--- START ---
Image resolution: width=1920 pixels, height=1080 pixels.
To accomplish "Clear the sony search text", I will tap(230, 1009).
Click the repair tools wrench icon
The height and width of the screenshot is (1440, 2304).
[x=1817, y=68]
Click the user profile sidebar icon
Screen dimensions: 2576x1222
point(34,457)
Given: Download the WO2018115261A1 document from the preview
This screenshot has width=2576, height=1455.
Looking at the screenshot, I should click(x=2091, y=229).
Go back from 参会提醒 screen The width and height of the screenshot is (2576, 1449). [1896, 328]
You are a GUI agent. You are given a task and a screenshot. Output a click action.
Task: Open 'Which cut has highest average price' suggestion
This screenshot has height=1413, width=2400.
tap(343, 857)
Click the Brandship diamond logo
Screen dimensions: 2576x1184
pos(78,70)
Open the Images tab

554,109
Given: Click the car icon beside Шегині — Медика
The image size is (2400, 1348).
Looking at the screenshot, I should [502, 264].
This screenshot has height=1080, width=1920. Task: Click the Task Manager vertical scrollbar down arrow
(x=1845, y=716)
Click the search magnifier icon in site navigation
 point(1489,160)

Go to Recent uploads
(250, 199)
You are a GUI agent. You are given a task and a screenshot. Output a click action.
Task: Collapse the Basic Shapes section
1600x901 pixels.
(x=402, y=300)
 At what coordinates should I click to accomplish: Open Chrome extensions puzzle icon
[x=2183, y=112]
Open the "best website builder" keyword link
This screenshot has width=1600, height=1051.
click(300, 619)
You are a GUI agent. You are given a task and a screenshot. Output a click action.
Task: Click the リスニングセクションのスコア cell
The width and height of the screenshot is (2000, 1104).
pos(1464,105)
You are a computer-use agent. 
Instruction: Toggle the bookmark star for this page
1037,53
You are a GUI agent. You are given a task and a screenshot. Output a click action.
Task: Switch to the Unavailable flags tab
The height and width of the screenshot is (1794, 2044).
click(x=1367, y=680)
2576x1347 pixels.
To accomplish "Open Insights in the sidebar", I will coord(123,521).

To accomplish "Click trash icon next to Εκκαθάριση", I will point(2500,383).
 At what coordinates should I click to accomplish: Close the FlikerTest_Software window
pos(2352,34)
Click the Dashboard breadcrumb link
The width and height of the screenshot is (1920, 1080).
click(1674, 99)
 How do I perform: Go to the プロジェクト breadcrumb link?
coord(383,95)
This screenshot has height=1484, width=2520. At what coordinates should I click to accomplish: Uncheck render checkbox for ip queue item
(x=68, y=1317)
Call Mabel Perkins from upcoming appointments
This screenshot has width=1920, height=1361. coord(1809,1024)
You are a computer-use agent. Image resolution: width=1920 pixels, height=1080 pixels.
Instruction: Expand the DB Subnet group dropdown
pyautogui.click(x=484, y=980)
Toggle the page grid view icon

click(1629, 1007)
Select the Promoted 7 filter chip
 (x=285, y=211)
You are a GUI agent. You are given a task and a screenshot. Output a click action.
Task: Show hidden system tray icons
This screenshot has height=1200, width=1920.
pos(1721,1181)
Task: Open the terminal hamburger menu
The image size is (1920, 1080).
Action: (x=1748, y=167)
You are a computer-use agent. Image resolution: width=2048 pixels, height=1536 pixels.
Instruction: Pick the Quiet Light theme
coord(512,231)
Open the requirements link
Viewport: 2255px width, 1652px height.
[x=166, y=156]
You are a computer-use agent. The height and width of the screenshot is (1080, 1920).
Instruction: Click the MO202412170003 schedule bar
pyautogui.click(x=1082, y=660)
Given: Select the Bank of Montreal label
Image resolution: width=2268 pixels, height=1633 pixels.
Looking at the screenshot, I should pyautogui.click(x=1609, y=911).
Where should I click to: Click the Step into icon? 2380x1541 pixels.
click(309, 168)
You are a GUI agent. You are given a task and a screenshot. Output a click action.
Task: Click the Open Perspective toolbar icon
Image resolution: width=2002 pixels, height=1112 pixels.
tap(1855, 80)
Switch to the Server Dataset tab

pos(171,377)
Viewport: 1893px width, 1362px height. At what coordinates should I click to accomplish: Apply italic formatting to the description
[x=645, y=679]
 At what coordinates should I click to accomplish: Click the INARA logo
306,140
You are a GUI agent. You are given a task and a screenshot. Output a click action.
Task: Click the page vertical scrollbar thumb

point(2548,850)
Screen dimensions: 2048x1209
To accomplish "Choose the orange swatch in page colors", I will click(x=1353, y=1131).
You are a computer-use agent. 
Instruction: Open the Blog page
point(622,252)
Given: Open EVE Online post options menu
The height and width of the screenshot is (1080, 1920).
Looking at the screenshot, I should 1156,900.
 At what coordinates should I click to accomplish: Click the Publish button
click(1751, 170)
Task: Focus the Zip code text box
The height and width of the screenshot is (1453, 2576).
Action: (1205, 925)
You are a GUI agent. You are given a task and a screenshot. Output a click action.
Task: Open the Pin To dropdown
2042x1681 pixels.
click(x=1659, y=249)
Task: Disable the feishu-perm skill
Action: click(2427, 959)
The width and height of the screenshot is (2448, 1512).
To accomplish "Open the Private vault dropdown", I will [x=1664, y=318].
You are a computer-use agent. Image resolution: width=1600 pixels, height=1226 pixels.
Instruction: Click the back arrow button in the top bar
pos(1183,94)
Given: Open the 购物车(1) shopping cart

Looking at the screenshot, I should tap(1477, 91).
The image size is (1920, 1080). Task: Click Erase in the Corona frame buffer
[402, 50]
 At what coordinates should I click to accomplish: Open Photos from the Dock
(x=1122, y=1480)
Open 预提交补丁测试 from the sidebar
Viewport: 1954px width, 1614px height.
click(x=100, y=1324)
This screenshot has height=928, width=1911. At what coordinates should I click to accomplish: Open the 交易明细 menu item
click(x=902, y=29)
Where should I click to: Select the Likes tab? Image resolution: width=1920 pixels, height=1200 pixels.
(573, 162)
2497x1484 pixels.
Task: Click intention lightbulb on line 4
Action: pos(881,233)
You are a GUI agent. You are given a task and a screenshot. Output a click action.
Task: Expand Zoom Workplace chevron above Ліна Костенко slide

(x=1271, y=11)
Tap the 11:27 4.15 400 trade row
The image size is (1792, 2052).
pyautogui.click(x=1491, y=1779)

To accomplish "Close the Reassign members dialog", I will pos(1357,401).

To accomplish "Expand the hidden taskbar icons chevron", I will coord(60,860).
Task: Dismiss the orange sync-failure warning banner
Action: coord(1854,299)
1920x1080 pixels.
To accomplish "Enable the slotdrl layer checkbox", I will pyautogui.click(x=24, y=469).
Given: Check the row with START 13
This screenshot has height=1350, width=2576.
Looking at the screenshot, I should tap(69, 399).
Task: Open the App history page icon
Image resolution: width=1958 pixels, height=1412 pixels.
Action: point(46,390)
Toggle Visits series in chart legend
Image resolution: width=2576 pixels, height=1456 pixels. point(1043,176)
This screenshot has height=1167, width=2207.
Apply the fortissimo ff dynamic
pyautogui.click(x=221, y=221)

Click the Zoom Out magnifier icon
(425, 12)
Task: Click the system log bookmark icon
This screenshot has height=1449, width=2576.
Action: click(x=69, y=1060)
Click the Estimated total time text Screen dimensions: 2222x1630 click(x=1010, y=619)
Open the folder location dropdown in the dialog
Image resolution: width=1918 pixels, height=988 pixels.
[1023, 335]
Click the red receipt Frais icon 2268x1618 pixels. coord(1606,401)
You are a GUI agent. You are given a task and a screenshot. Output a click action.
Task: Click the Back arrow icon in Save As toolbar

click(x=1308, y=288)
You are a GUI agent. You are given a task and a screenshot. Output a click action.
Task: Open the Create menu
--- END ---
> Task prompt:
Among the entries above, find every line holding "system" and copy it.

> Answer section:
Task: Show hidden system tray icons
Task: Click the system log bookmark icon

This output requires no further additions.